Schema for a multilanguage database
Here’s an example:
[ products ] id (INT) name-en_us (VARCHAR) name-es_es (VARCHAR) name-pt_br (VARCHAR) description-en_us (VARCHAR) description-es_es (VARCHAR) description-pt_br (VARCHAR) price (DECIMAL)
The problem: every new language will need modify the table structure.
Here’s another example:
[ products-en_us ] id (INT) name (VARCHAR) description (VARCHAR) price (DECIMAL) [ products-es_es ] id (INT) name (VARCHAR) description (VARCHAR) price (DECIMAL)
The problem: every new language will need the creation of new tables and the “price” field is duplicated in every table.
Here’s another example:
[ languages ] id (INT) name (VARCHAR) [ products ] id (INT) price (DECIMAL) [ translation ] id (INT, PK) model (VARCHAR) // product field (VARCHAR) // name language_id (INT, FK) text (VARCHAR)
The problem: fuc*ing hard?
Your third example is actually the way the problem is usually solved. Hard, but doable.
Remove the reference to product from the translation table and put a reference to translation where you need it (the other way around).
[ products ] id (INT) price (DECIMAL) title_translation_id (INT, FK) [ translation ] id (INT, PK) neutral_text (VARCHAR) -- other properties that may be useful (date, creator etc.) [ translation_text ] translation_id (INT, FK) language_id (INT, FK) text (VARCHAR)
As an alternative (not especially a good one) you can have one single field and keep all translations there merged together (as XML, for example).
<translation> <en>Supplier</en> <de>Lieferant</de> <fr>Fournisseur</fr> </translation>
Similar to method 3:
[languages] id (int PK) code (varchar) [products] id (int PK) neutral_fields (mixed) [products_t] id (int FK) language (int FK) translated_fields (mixed) PRIMARY KEY: id,language
So for each table, make another table (in my case with “_t” suffix) which holds the translated fields.
SELECT * FROM products, simply
... LEFT JOIN products_t ON products_t.id = products.id AND products_t.language = CURRENT_LANGUAGE.
Not that hard, and keeps you free from headaches.
In order to reduce the number of JOIN’s, you could keep separate the translated and non translated in 2 separate tables :
[ products ] id (INT) price (DECIMAL) [ products_i18n ] id (INT) name (VARCHAR) description (VARCHAR) lang_code (CHAR(5))

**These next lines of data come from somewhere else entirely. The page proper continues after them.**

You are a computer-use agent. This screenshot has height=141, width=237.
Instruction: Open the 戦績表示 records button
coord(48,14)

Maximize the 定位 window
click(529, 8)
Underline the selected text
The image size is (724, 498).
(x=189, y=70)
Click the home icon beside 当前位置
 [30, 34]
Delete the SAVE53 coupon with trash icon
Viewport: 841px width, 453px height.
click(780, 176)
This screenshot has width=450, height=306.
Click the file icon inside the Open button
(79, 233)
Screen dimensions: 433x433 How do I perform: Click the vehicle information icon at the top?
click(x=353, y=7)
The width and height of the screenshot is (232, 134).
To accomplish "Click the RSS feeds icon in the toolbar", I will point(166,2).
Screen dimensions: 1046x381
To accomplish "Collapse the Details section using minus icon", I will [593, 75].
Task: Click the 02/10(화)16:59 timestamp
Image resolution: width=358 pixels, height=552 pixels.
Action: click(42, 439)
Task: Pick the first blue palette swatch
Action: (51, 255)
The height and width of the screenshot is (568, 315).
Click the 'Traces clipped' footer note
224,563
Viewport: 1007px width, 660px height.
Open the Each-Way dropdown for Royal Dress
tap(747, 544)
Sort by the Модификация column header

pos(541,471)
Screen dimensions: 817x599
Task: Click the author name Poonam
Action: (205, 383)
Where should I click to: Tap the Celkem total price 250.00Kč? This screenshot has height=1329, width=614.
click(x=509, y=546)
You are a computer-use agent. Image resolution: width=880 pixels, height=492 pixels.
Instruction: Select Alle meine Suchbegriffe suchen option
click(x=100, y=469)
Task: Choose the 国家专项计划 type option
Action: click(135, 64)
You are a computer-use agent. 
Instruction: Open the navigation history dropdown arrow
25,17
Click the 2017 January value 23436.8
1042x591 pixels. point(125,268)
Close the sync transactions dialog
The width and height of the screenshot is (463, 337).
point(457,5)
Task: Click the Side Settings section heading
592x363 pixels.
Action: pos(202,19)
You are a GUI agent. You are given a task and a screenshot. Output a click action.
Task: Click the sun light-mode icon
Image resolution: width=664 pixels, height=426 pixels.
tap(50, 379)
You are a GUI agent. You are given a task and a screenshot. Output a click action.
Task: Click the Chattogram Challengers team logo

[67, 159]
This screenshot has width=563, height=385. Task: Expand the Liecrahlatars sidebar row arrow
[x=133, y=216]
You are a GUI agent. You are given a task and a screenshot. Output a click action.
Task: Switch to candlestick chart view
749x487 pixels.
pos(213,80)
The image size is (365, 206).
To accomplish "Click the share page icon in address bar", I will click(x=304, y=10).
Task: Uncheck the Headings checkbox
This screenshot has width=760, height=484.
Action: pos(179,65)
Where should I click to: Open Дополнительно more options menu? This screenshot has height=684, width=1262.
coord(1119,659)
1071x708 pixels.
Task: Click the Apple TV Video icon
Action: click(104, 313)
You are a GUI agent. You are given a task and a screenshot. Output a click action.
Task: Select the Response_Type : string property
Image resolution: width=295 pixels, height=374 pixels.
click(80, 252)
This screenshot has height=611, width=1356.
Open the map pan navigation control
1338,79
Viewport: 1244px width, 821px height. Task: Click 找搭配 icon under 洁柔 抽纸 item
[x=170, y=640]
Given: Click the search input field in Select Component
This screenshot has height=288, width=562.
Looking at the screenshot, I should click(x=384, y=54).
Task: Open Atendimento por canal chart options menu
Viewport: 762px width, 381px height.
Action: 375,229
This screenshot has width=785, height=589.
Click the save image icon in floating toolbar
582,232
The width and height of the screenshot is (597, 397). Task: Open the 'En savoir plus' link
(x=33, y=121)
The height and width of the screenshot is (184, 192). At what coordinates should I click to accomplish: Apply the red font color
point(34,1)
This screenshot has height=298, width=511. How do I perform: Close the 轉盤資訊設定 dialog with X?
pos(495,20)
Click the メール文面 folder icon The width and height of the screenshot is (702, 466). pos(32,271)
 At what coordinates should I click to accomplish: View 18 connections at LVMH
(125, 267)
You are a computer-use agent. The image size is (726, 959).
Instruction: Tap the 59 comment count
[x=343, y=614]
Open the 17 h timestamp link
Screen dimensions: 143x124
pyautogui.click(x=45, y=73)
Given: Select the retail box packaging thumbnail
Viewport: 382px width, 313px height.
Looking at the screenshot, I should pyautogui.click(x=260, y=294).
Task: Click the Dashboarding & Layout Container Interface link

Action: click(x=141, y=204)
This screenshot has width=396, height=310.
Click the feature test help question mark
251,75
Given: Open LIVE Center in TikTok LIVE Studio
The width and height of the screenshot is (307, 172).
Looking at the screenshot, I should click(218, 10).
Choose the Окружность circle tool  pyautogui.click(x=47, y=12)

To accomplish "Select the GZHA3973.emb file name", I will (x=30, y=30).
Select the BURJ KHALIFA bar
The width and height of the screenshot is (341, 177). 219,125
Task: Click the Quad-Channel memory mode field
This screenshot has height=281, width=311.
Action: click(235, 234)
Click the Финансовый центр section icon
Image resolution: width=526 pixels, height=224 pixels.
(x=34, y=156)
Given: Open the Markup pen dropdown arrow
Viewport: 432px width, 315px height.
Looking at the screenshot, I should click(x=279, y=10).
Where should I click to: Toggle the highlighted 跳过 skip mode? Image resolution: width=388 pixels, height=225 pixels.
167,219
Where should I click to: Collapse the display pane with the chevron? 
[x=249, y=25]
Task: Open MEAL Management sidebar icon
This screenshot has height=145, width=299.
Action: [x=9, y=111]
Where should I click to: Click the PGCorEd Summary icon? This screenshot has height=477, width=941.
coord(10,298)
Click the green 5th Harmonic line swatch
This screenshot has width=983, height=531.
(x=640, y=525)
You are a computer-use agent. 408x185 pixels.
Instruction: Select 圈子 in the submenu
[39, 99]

At my $DAYJOB we use gettext for I18N. I wrote a plugin to xgettext.pl that extracts all English text from the database tables and add them to the master messages.pot.
It works very well – translators deal with only one file when doing translation – the po file. There’s no fiddling with database entries when doing translations.
[products] id (int PK) name price all other fields of product id_language ( int FK )
I actually use this method, but in my case, it’s not in a product point of view, for the various pages in my CMS, this work’s quite well.
If you have a lot of products it might be a headache to update a single one in 5 or 6 languages… but it’s a question of working the layout.
What about fourth solution?
[ products ] id (INT) language (VARCHAR 2) name (VARCHAR) description (VARCHAR) price (DECIMAL) *translation_of (INT FK)*
*Translation_of* is FK of it self. When You add default language *translation_of* is set to Null. But when you add second language *translation_of* takes primary produkt language id.
SELECT * FROM products WHERE id = 1 AND translation_of = 1
In that case we get all translations for product with id is 1.
SELECT * FROM products WHERE id = 1 AND translation_of = 1 AND language = 'pl'
We get only product in Polish translation. Without second table and JOINS.
Have many to many relationship.
You have your data table, languages table and a data_language table.
In the data_language table you have
id, data_id, language_id
I think that might work best for your.
We use this concept for our webiste (600k views per day) and (maybe surprisingly) it works. Sure along with caching and query optimalization.
[attribute_names] id (INT) name (VARCHAR) [languages_names] id (INT) name (VARCHAR) [products] id (INT) attr_id (INT) value (MEDIUMTEXT) lang_id (INT)